_Trecho para ler:_
EMIR SADER É PROCESSADO PELO SENADOR BORNHAUSEN
Por Marcelo Salles, 30.01.2006
O Coordenador do Laboratório de Políticas Públicas da UERJ, Emir Sader, foi acionado na Justiça pelo senador Jorge Bornhausen (PFL-SC). Sader é acusado de calúnia, injúria e difamação por ter publicado o artigo "O ódio de classe da burguesia brasileira" e a queixa-crime chegou hoje às suas mãos.
Seu acusador, o banqueiro Jorge Bornhausen, aproveitando-se de sua imunidade parlamentar, havia pronunciado uma declaração fascista em agosto do ano passado, no auge da chamada crise política: "A gente vai se ver livre desta raça por, pelo menos, 30 anos". Essa frase foi a principal motivação do artigo de Emir Sader, publicado no dia 28 de agosto de 2005 na Agência Carta Maior.
No sábado (27/1), Emir Sader recebeu o apoio de Eduardo Galeano, Ignacio Ramonet, José Luis Fiori e João Pedro Stédile, entre outros, durante o Fórum Social Mundial, em Caracas. "Devido a sua reação à declaração fascista e racista (do senador Jorge Bornhausen), o membro do Conselho Internacional do Fórum Social Mundial, sociólogo Emir Sader, está sendo processado criminalmente por quem cometeu um crime que em países com uma justiça atuante seria condenado", registra o documento em solidariedade a Sader.

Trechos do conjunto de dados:
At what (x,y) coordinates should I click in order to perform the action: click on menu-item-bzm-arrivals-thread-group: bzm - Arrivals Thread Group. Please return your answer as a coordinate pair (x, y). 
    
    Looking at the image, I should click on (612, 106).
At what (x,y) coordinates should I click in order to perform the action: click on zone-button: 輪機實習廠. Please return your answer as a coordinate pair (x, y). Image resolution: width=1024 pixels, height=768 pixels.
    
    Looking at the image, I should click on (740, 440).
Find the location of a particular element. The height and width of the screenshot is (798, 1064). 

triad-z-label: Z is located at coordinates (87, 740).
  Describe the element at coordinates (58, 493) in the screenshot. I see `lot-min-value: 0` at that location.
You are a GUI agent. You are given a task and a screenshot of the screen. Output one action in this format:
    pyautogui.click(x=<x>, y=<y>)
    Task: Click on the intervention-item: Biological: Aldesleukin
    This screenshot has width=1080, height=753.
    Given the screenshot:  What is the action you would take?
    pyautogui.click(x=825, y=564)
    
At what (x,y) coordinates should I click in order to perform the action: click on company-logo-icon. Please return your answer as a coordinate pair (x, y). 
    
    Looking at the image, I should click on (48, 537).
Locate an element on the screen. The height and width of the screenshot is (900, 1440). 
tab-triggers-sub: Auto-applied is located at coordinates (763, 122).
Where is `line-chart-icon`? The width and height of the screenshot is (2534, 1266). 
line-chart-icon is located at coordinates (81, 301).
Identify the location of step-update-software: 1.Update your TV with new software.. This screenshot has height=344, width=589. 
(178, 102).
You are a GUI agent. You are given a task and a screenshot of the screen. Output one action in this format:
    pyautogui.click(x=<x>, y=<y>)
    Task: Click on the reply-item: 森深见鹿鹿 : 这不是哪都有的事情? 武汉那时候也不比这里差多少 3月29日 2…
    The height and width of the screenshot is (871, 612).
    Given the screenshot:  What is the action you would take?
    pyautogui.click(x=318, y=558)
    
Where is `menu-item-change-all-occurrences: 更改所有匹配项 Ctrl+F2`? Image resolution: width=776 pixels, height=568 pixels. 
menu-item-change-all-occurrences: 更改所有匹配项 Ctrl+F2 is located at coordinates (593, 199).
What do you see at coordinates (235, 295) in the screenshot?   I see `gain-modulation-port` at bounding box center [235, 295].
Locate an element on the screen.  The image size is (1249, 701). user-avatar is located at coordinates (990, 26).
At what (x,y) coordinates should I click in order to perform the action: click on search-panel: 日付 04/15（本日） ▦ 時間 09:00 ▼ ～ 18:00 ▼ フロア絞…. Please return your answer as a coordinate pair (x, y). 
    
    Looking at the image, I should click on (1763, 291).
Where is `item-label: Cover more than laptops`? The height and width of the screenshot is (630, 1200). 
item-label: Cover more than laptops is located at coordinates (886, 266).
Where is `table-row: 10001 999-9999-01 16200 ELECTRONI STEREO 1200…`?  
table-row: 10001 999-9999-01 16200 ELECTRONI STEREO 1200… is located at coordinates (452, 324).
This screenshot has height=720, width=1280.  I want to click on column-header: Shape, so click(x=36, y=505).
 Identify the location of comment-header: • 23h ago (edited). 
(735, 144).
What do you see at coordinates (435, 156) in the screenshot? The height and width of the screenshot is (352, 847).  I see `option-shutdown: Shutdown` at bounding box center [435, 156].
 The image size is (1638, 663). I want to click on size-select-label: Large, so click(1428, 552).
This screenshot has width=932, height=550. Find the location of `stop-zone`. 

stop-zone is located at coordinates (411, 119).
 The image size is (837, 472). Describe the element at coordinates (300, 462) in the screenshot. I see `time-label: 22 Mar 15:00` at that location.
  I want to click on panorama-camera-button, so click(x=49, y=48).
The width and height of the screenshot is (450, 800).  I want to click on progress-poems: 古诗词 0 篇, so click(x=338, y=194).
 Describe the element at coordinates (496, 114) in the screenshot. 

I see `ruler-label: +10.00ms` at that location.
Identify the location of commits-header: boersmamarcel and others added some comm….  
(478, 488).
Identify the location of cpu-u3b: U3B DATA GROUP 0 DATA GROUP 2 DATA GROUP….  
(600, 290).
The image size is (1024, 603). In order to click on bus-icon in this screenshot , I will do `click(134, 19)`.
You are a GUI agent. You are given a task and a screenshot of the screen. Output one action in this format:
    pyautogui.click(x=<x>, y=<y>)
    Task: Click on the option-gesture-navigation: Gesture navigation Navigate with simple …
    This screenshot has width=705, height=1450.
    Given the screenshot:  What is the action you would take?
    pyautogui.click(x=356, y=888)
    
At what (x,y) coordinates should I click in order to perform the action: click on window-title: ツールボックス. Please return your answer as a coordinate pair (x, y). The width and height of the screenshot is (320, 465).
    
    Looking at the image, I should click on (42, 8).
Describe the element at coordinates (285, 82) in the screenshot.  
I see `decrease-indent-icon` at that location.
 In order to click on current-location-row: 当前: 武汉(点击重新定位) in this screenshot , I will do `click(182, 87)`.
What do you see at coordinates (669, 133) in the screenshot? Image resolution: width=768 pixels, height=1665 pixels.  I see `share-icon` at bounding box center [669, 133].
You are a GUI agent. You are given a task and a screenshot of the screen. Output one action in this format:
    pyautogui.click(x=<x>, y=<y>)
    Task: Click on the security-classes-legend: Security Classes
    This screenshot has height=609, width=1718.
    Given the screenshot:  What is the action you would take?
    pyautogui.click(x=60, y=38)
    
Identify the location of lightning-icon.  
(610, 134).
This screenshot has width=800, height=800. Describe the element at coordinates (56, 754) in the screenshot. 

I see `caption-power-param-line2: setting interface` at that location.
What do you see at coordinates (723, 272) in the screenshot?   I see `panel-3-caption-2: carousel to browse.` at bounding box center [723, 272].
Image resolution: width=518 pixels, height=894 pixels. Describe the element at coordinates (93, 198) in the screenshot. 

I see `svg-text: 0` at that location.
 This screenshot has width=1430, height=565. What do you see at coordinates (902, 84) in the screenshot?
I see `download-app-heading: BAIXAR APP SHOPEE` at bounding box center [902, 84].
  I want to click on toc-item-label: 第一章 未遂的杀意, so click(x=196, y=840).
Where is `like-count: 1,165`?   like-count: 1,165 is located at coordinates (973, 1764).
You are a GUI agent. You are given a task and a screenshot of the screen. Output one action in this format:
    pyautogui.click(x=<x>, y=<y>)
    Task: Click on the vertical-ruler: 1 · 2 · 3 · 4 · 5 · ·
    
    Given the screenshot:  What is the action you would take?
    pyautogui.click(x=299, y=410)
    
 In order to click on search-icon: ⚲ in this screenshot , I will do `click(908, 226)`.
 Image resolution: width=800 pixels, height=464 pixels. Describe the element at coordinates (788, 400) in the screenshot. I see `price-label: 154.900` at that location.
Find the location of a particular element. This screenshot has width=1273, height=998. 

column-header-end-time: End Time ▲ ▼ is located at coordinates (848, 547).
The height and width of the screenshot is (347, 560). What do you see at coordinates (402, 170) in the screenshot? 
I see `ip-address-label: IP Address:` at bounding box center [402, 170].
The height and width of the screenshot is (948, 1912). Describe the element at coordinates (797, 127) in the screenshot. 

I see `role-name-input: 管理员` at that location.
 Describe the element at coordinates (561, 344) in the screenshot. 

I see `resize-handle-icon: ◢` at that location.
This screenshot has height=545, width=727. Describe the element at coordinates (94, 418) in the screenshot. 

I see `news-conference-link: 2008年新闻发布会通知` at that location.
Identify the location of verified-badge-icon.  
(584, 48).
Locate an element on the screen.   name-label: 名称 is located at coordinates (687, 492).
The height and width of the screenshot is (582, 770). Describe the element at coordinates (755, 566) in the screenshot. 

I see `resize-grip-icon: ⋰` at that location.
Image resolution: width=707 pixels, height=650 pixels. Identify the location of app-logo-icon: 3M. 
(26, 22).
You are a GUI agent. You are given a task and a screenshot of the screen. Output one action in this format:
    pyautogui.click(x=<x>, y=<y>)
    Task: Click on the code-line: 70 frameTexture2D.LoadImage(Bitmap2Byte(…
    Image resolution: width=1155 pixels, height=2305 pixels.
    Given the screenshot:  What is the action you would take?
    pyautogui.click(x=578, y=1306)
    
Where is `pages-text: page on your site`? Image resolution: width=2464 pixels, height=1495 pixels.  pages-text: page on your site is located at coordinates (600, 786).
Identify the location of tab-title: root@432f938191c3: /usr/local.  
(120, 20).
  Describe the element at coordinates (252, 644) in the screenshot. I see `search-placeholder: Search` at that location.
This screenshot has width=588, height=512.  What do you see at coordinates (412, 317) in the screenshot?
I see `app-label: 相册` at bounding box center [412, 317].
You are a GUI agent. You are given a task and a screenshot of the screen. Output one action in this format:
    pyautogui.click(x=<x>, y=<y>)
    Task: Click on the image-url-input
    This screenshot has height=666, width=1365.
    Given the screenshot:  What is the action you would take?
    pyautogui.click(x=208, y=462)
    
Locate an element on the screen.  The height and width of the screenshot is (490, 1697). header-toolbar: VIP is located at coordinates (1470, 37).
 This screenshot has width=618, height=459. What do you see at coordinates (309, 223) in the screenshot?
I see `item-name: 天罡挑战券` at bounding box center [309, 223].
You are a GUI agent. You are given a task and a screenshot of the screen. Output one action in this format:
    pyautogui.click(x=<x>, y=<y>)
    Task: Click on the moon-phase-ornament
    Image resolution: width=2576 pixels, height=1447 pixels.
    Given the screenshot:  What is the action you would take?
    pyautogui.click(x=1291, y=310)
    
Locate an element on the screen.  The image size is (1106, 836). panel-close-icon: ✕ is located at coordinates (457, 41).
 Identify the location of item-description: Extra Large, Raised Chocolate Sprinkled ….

_Tarefa 1:_ Diga se cada afirmação abaixo está de acordo com o trecho, respondendo sim ou não e citando as palavras do trecho que decidem a resposta. (a) Emir Sader foi processado pelo senador Jorge Bornhausen. (b) O artigo de Emir Sader saiu em setembro de 2005. (c) Emir Sader recebeu apoio durante o Fórum Social Mundial, em Caracas.
_Tarefa 2:_ Segundo o trecho, qual é o título do artigo que Emir Sader publicou?
_Tarefa 3:_ Transcreva do trecho, sem mudar nada, a parte que começa em "EMIR SADER É" e termina em "Agência Carta Maior.".

_Resposta esperada 1:_
(a) Sim: "foi acionado na Justiça pelo senador Jorge Bornhausen (PFL-SC)".
(b) Não: "publicado no dia 28 de agosto de 2005 na Agência Carta Maior".
(c) Sim: "durante o Fórum Social Mundial, em Caracas".

_Resposta esperada 2:_ "O ódio de classe da burguesia brasileira".

_Resposta esperada 3:_
EMIR SADER É PROCESSADO PELO SENADOR BORNHAUSEN
Por Marcelo Salles, 30.01.2006
O Coordenador do Laboratório de Políticas Públicas da UERJ, Emir Sader, foi acionado na Justiça pelo senador Jorge Bornhausen (PFL-SC). Sader é acusado de calúnia, injúria e difamação por ter publicado o artigo "O ódio de classe da burguesia brasileira" e a queixa-crime chegou hoje às suas mãos.
Seu acusador, o banqueiro Jorge Bornhausen, aproveitando-se de sua imunidade parlamentar, havia pronunciado uma declaração fascista em agosto do ano passado, no auge da chamada crise política: "A gente vai se ver livre desta raça por, pelo menos, 30 anos". Essa frase foi a principal motivação do artigo de Emir Sader, publicado no dia 28 de agosto de 2005 na Agência Carta Maior.